Of course, this is just a simple example, and a real production Logger is much more powerful. For those interested, see the implementation of Zap, Logrus and other Loggers.

How can I reduce the risk of losing logs

Earlier we learned that the seckill service can lose some logs when an exception occurs at high concurrency. We also learned that the Seckill service log cannot be written to the log file in real time. Do you notice that these two things are contradictory? In fact, at high concurrency, we cannot completely address the risk of losing logs, only reduce the probability of losing logs. Why?
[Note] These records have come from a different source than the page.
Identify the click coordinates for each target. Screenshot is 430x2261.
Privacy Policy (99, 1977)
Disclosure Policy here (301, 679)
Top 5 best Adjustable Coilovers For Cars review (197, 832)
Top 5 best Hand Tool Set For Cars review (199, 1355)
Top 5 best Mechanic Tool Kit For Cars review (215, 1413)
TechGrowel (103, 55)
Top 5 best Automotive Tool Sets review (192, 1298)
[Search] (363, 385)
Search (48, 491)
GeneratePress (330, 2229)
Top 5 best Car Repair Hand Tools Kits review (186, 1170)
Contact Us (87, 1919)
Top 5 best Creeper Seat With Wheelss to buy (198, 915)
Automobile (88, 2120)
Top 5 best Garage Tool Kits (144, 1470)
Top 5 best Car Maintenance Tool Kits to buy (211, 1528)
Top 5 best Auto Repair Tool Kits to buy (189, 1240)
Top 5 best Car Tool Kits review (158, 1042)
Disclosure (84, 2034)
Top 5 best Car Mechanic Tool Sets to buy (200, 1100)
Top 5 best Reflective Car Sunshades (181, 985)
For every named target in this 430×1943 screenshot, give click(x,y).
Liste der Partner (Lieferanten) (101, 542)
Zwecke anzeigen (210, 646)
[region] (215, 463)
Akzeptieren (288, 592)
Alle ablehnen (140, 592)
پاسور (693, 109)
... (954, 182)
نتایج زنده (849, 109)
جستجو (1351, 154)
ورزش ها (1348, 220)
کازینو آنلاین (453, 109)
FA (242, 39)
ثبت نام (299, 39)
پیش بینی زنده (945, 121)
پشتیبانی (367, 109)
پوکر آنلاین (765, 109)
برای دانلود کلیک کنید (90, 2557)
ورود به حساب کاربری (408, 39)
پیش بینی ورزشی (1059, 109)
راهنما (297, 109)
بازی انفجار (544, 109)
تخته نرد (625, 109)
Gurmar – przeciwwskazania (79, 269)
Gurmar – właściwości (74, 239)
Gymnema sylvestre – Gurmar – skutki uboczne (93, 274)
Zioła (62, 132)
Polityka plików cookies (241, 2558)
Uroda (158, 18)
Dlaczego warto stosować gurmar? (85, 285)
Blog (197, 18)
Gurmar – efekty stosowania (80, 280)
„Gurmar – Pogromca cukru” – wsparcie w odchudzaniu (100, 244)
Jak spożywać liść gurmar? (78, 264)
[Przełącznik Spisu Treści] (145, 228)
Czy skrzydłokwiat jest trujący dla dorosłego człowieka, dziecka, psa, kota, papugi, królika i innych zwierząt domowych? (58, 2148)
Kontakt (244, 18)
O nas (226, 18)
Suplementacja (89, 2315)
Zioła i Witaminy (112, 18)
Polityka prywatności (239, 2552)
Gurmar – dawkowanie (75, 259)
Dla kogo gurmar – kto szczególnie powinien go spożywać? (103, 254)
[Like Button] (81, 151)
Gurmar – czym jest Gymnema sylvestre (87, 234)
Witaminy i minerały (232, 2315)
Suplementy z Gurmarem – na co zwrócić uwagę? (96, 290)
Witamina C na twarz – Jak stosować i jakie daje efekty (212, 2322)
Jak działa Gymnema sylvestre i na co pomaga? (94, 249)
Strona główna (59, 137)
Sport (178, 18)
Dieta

At high concurrency, we need to cache the logs as much as possible into the program’s local memory, i.e. the Logger buffer. After a certain amount of logs is generated, log files are written in batches to achieve good write performance. However, if the program exits unexpectedly and the log size in the buffer is not large enough for a batch write, this part of the log may be discarded.

What to do?

There are two types of program exceptions. One is a controllable exception that can be caught, such as a panic triggered by an array crossing a boundary in Golang. One is uncontrollable exceptions that cannot be caught, such as concurrent reading and writing to an unlocked map in Golang.

With these two exceptions, how do you write the logs in the buffer to the log file as much as possible?

In the first case, the exception is usually caught and the Close function in the instance code is executed to write the log to the log file before exiting the program. In the second case, we can use a timer to periodically write data from the buffer to the log file, such as Flush for 100 milliseconds.